Why gravity?

From: "Jonathan Thornburg [remove -animal to reply]"
Subject: Why gravity?
Newsgroups: sci.astro.research
References:

jacob navia wrote:
Now, what would happen if we leave gravity and suppose that at
galactic scales new forces become relevant that we can't even suspect
given our minuscule size.

I have two (somewhat-related) comments.


First, Occam's razor suggests not hypothesing a completely new force
until we find phenomena which we can't explain with already-known
physics.

Dark matter doesn't require any new physics, it just requires that
there be some matter which early-21st-century humans can't easily
observe. (We use the adjective "dark", but all we really mean is
that it doesn't interact electromagnetically.) We already know of
other sorts of matter which behave that way and are really hard to
observe (e.g., neutrinos), so hypothisising some other
a-bit-harder-to-observe matter doesn't seem too implausible.

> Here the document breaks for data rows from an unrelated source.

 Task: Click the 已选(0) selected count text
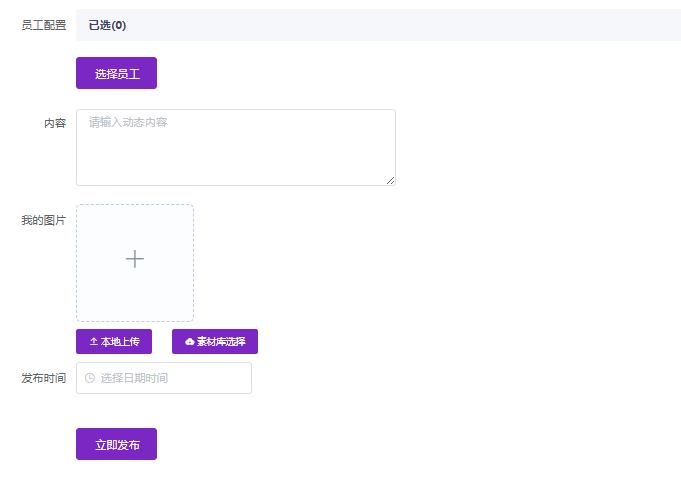point(107,25)
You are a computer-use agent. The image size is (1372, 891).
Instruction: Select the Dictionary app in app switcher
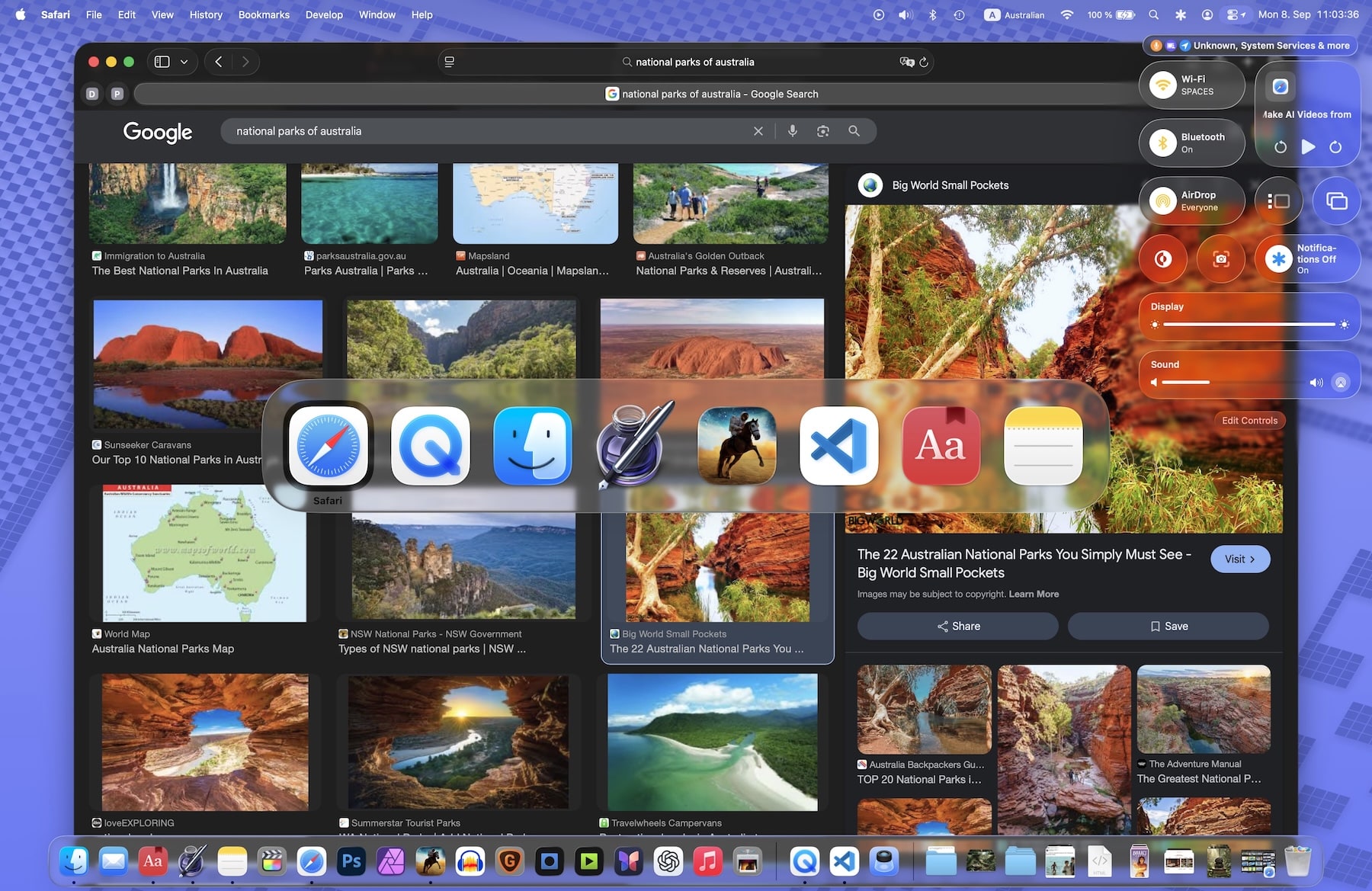point(941,446)
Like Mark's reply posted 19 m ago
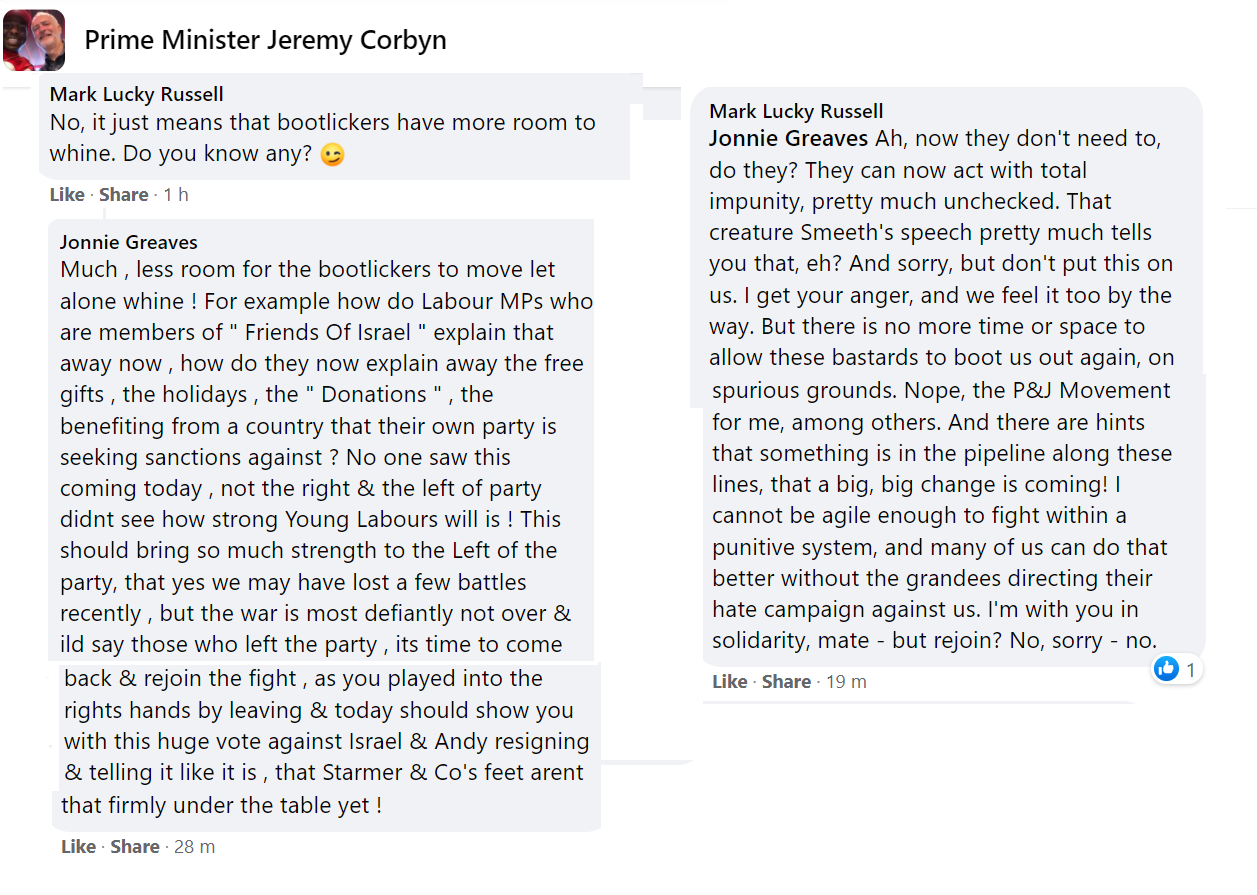1257x895 pixels. (730, 682)

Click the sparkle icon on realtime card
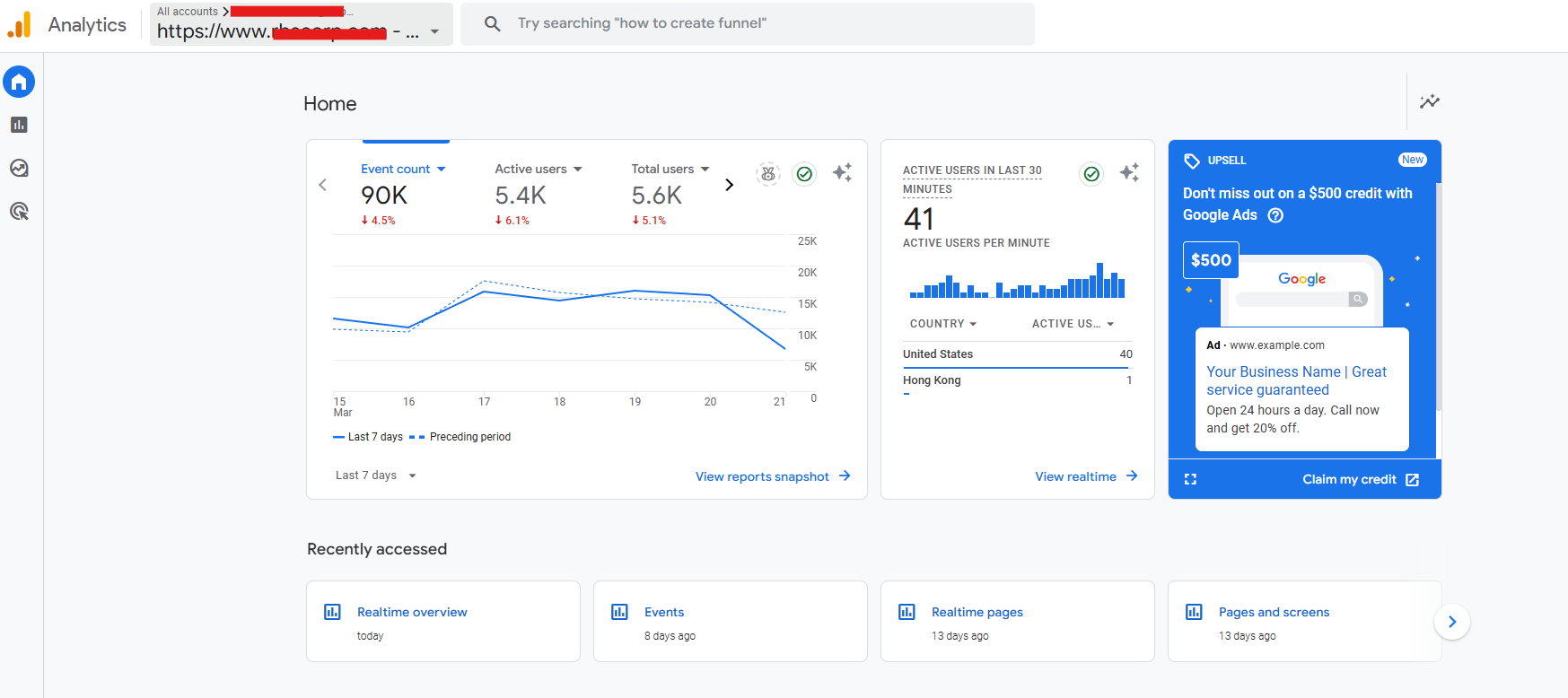coord(1129,172)
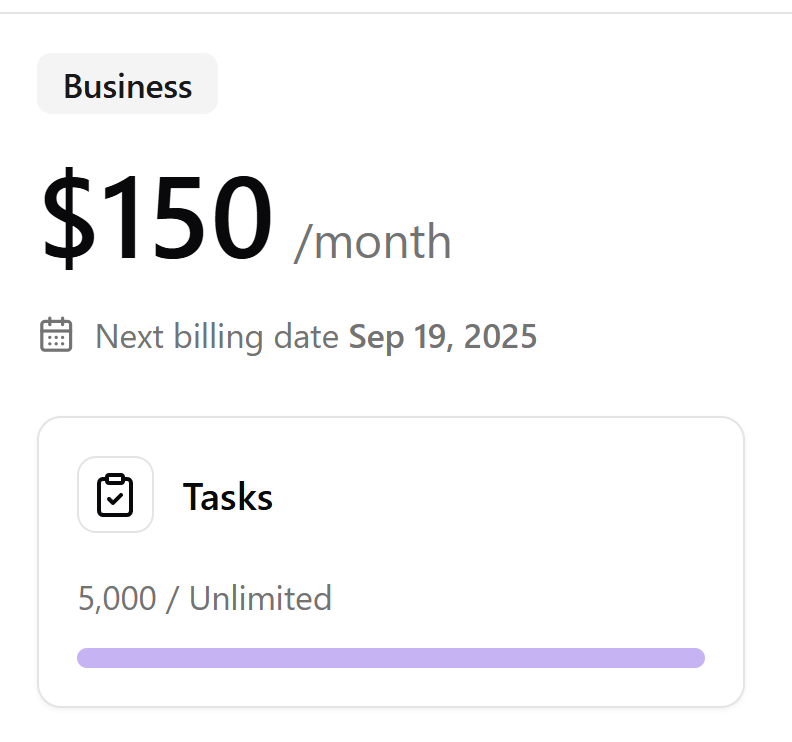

There are also the Bullet cluster results, which seem to be strongly
supportive of the dark matter hypothesis.


Second, suppose we go ahead and hypothesize a new force (NF) responsible
for flat galactic rotation curves. The problem is that we have very
little data to constraint the properties of this force. So, we're
basically left to speculate about such questions as
* how does the NF operate?
* what determines the magnitude & direction of the NF?
* what does NF act on?
- e.g., does it act on photons?
- e.g., does it act on the gravitational binding energy of a binary star?
* what are the strong-field or weak-field limits of NF?
* (how) is NF quantized?
* how does NF relate to Newtonian-gravity-as-the-linear-approximation-
-to-general-relativity?
* how does NF relate to the {strong,weak,electromagnetic} forces in the
context of gauge theories, elementary-particle physics, etc?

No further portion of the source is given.